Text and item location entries
** start **
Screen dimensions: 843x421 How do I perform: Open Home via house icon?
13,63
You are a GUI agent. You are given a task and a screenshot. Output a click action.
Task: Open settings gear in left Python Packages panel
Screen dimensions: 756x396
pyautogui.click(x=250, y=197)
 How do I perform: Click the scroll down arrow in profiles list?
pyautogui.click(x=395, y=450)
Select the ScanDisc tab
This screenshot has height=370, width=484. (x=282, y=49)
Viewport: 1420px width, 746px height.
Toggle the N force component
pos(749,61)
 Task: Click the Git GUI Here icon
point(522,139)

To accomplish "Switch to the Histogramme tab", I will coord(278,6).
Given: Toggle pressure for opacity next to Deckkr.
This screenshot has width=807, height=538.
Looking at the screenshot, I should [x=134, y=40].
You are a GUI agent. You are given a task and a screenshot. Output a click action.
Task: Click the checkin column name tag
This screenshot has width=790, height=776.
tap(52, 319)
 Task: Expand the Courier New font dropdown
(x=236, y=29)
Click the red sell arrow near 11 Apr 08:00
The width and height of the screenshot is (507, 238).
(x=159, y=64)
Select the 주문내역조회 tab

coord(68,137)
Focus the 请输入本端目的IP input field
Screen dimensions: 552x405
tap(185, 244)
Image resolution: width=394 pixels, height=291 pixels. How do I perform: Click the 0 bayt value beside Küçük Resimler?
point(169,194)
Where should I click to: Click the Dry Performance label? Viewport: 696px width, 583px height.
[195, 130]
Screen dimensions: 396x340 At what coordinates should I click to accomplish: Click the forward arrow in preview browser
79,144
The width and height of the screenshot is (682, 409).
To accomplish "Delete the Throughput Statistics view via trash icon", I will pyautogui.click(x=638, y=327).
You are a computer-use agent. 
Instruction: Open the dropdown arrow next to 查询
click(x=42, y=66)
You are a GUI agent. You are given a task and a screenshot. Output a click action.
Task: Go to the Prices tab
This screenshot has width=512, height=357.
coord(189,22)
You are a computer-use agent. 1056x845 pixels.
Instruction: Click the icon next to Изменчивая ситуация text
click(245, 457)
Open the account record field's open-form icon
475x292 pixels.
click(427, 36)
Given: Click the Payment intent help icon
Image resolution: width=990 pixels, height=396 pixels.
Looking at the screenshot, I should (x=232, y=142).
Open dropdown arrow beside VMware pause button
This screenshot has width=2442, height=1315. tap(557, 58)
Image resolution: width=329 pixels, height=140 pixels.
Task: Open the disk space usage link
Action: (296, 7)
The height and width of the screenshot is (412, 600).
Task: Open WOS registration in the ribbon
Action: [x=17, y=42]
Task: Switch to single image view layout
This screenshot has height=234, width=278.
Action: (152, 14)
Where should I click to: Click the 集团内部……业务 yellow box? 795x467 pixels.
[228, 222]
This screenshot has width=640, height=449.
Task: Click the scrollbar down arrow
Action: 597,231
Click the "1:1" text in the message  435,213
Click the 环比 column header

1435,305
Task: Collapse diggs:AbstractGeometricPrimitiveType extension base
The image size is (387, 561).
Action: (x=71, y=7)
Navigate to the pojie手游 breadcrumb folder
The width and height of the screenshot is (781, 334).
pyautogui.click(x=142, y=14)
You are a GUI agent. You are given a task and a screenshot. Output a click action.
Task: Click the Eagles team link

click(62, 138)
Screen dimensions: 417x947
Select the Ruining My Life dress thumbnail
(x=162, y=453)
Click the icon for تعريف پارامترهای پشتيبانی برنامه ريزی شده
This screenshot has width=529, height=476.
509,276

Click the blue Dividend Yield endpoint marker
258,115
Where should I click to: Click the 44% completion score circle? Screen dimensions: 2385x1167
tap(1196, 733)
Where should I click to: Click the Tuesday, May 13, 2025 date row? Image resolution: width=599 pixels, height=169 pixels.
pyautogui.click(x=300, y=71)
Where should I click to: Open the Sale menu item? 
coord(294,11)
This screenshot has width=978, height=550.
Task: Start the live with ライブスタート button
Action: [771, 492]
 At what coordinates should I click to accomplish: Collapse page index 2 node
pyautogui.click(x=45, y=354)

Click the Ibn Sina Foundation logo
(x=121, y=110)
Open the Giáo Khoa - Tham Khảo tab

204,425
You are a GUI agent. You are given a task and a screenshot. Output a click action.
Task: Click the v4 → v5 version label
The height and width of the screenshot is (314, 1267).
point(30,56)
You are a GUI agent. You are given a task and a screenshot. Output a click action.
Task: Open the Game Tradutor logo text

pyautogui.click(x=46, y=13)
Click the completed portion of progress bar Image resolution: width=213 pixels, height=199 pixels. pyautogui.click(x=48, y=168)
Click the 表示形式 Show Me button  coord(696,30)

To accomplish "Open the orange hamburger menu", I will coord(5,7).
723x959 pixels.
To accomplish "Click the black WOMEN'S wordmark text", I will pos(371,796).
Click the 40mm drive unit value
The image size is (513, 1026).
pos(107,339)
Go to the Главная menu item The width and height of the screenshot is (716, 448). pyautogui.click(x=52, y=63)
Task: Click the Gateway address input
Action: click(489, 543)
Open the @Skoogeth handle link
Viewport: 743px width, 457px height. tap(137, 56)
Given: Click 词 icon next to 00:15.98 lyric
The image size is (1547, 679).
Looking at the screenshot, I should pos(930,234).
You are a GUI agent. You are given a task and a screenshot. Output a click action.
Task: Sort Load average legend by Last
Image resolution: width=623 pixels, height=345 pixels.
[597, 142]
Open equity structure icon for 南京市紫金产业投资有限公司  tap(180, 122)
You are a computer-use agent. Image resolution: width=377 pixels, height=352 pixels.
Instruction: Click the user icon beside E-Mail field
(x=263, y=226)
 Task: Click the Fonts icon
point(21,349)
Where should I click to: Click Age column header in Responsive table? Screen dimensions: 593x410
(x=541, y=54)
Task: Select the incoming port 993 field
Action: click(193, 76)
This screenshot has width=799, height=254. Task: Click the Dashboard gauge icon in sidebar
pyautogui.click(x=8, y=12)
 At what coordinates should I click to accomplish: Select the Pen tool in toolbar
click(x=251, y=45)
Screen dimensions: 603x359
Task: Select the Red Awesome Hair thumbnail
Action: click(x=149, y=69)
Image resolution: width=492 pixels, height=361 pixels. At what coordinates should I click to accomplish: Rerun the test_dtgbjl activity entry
** end **
▸ **TASK GOAL**
Copy the material above line for line, without changing anything.

▸ **TASK SOLUTION**
Screen dimensions: 843x421 How do I perform: Open Home via house icon?
13,63
You are a GUI agent. You are given a task and a screenshot. Output a click action.
Task: Open settings gear in left Python Packages panel
Screen dimensions: 756x396
pyautogui.click(x=250, y=197)
 How do I perform: Click the scroll down arrow in profiles list?
pyautogui.click(x=395, y=450)
Select the ScanDisc tab
This screenshot has height=370, width=484. (x=282, y=49)
Viewport: 1420px width, 746px height.
Toggle the N force component
pos(749,61)
 Task: Click the Git GUI Here icon
point(522,139)

To accomplish "Switch to the Histogramme tab", I will coord(278,6).
Given: Toggle pressure for opacity next to Deckkr.
This screenshot has width=807, height=538.
Looking at the screenshot, I should [x=134, y=40].
You are a GUI agent. You are given a task and a screenshot. Output a click action.
Task: Click the checkin column name tag
This screenshot has width=790, height=776.
tap(52, 319)
 Task: Expand the Courier New font dropdown
(x=236, y=29)
Click the red sell arrow near 11 Apr 08:00
The width and height of the screenshot is (507, 238).
(x=159, y=64)
Select the 주문내역조회 tab

coord(68,137)
Focus the 请输入本端目的IP input field
Screen dimensions: 552x405
tap(185, 244)
Image resolution: width=394 pixels, height=291 pixels. How do I perform: Click the 0 bayt value beside Küçük Resimler?
point(169,194)
Where should I click to: Click the Dry Performance label? Viewport: 696px width, 583px height.
[195, 130]
Screen dimensions: 396x340 At what coordinates should I click to accomplish: Click the forward arrow in preview browser
79,144
The width and height of the screenshot is (682, 409).
To accomplish "Delete the Throughput Statistics view via trash icon", I will pyautogui.click(x=638, y=327).
You are a computer-use agent. 
Instruction: Open the dropdown arrow next to 查询
click(x=42, y=66)
You are a GUI agent. You are given a task and a screenshot. Output a click action.
Task: Go to the Prices tab
This screenshot has width=512, height=357.
coord(189,22)
You are a computer-use agent. 1056x845 pixels.
Instruction: Click the icon next to Изменчивая ситуация text
click(245, 457)
Open the account record field's open-form icon
475x292 pixels.
click(427, 36)
Given: Click the Payment intent help icon
Image resolution: width=990 pixels, height=396 pixels.
Looking at the screenshot, I should (x=232, y=142).
Open dropdown arrow beside VMware pause button
This screenshot has width=2442, height=1315. tap(557, 58)
Image resolution: width=329 pixels, height=140 pixels.
Task: Open the disk space usage link
Action: (296, 7)
The height and width of the screenshot is (412, 600).
Task: Open WOS registration in the ribbon
Action: [x=17, y=42]
Task: Switch to single image view layout
This screenshot has height=234, width=278.
Action: (152, 14)
Where should I click to: Click the 集团内部……业务 yellow box? 795x467 pixels.
[228, 222]
This screenshot has width=640, height=449.
Task: Click the scrollbar down arrow
Action: 597,231
Click the "1:1" text in the message  435,213
Click the 环比 column header

1435,305
Task: Collapse diggs:AbstractGeometricPrimitiveType extension base
The image size is (387, 561).
Action: (x=71, y=7)
Navigate to the pojie手游 breadcrumb folder
The width and height of the screenshot is (781, 334).
pyautogui.click(x=142, y=14)
You are a GUI agent. You are given a task and a screenshot. Output a click action.
Task: Click the Eagles team link

click(62, 138)
Screen dimensions: 417x947
Select the Ruining My Life dress thumbnail
(x=162, y=453)
Click the icon for تعريف پارامترهای پشتيبانی برنامه ريزی شده
This screenshot has width=529, height=476.
509,276

Click the blue Dividend Yield endpoint marker
258,115
Where should I click to: Click the 44% completion score circle? Screen dimensions: 2385x1167
tap(1196, 733)
Where should I click to: Click the Tuesday, May 13, 2025 date row? Image resolution: width=599 pixels, height=169 pixels.
pyautogui.click(x=300, y=71)
Where should I click to: Open the Sale menu item? 
coord(294,11)
This screenshot has width=978, height=550.
Task: Start the live with ライブスタート button
Action: [771, 492]
 At what coordinates should I click to accomplish: Collapse page index 2 node
pyautogui.click(x=45, y=354)

Click the Ibn Sina Foundation logo
(x=121, y=110)
Open the Giáo Khoa - Tham Khảo tab

204,425
You are a GUI agent. You are given a task and a screenshot. Output a click action.
Task: Click the v4 → v5 version label
The height and width of the screenshot is (314, 1267).
point(30,56)
You are a GUI agent. You are given a task and a screenshot. Output a click action.
Task: Open the Game Tradutor logo text

pyautogui.click(x=46, y=13)
Click the completed portion of progress bar Image resolution: width=213 pixels, height=199 pixels. pyautogui.click(x=48, y=168)
Click the 表示形式 Show Me button  coord(696,30)

To accomplish "Open the orange hamburger menu", I will coord(5,7).
723x959 pixels.
To accomplish "Click the black WOMEN'S wordmark text", I will pos(371,796).
Click the 40mm drive unit value
The image size is (513, 1026).
pos(107,339)
Go to the Главная menu item The width and height of the screenshot is (716, 448). pyautogui.click(x=52, y=63)
Task: Click the Gateway address input
Action: click(489, 543)
Open the @Skoogeth handle link
Viewport: 743px width, 457px height. tap(137, 56)
Given: Click 词 icon next to 00:15.98 lyric
The image size is (1547, 679).
Looking at the screenshot, I should pos(930,234).
You are a GUI agent. You are given a task and a screenshot. Output a click action.
Task: Sort Load average legend by Last
Image resolution: width=623 pixels, height=345 pixels.
[597, 142]
Open equity structure icon for 南京市紫金产业投资有限公司  tap(180, 122)
You are a computer-use agent. Image resolution: width=377 pixels, height=352 pixels.
Instruction: Click the user icon beside E-Mail field
(x=263, y=226)
 Task: Click the Fonts icon
point(21,349)
Where should I click to: Click Age column header in Responsive table? Screen dimensions: 593x410
(x=541, y=54)
Task: Select the incoming port 993 field
Action: click(193, 76)
This screenshot has width=799, height=254. Task: Click the Dashboard gauge icon in sidebar
pyautogui.click(x=8, y=12)
 At what coordinates should I click to accomplish: Select the Pen tool in toolbar
click(x=251, y=45)
Screen dimensions: 603x359
Task: Select the Red Awesome Hair thumbnail
Action: click(x=149, y=69)
Image resolution: width=492 pixels, height=361 pixels. At what coordinates should I click to accomplish: Rerun the test_dtgbjl activity entry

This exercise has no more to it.